China announces streamlining plans for govt

China announced plans yesterday to streamline government ministries, as party of a strategy to reduce waste.

China announces streamlining plans for govt

China announced plans yesterday to streamline government ministries, as party of a strategy to reduce waste.

The newly installed Communist Party leadership will do away with the powerful railways ministry and create a super-agency to regulate the media.

The proposals reflect the priorities of the new regime to cut waste and address quality of life issues for a more prosperous, demanding society.

Among the changes, the corruption-plagued railways ministry will be split, its regulatory responsibilities going to the transport ministry and its operations to a commercial entity.

The food and drug agency will see a boost in authority to try to end the safety scandals that have been a source of public anger, and two censorship arms, one for broadcasters and one for print media, will be merged.

The restructuring, the seventh since China began market reforms 30 years ago, marks the latest attempt to reduce government meddling in the economy and society.

Despite the effort, the government’s role in the economy and the power of state companies have grown over the past decade, often to the detriment of private and foreign companies, which face a series of policies that have raised barriers to success.

This time, the streamlining plan includes guidelines to restrict and better define the central government’s responsibilities, limiting its issuing of permits for projects, the setting of standards and other policies that have slowed decision-making.

“Departments of the state council are now focusing too much on micro issues. We should attend to our duties and must not meddle in what is not in our business,” Ma Kai, secretary-general of the state council, or cabinet, told the politicians.

He said that overlapping government functions has often led to buck-passing.

Overall the revamp would do away with four agencies and reduce the number of ministry-level bodies by two to 25.

The railways ministry has close ties to the military, and has resisted previous rounds of reform.

Under the new plan, operations will be spun off into a newly created China railway corporation, responsible for building railways and managing freight and passenger services.

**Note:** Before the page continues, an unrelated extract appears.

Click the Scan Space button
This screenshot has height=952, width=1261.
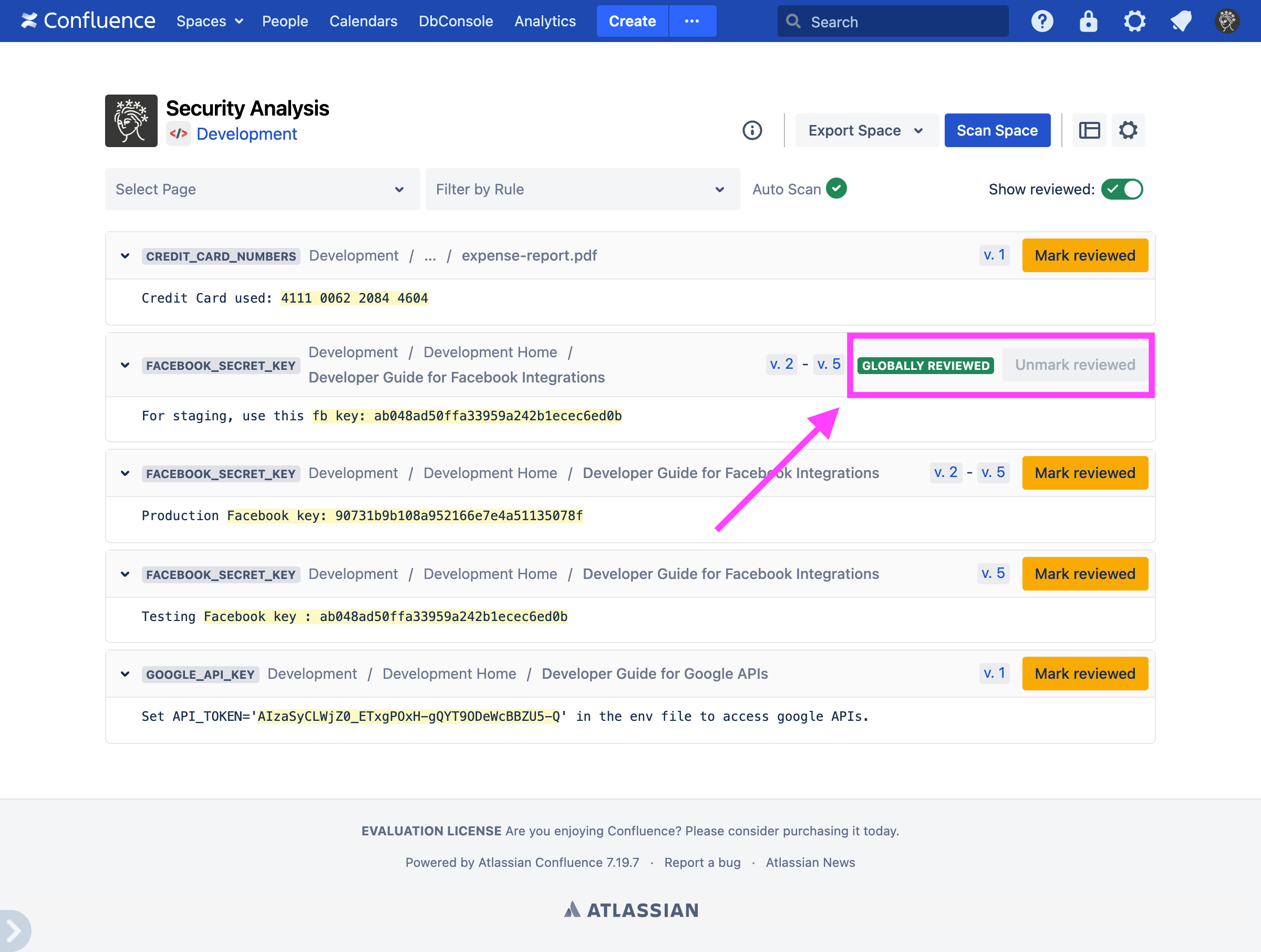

Safety, quality and other regulatory standards will come under a state railway administration in the ministry of transport.

Another influential bureaucracy, the family planning commission, which oversees enforcement of the much disliked policies that limit most families to one child, will be merged with the health ministry in a sign the government may be rethinking its approach to family planning.

The food and drug administration is being elevated in status to ministry level to give it added powers in the hope of and ending the lax enforcement that has led to repeated scandals over toxic medicines and tainted foods from milk to meat.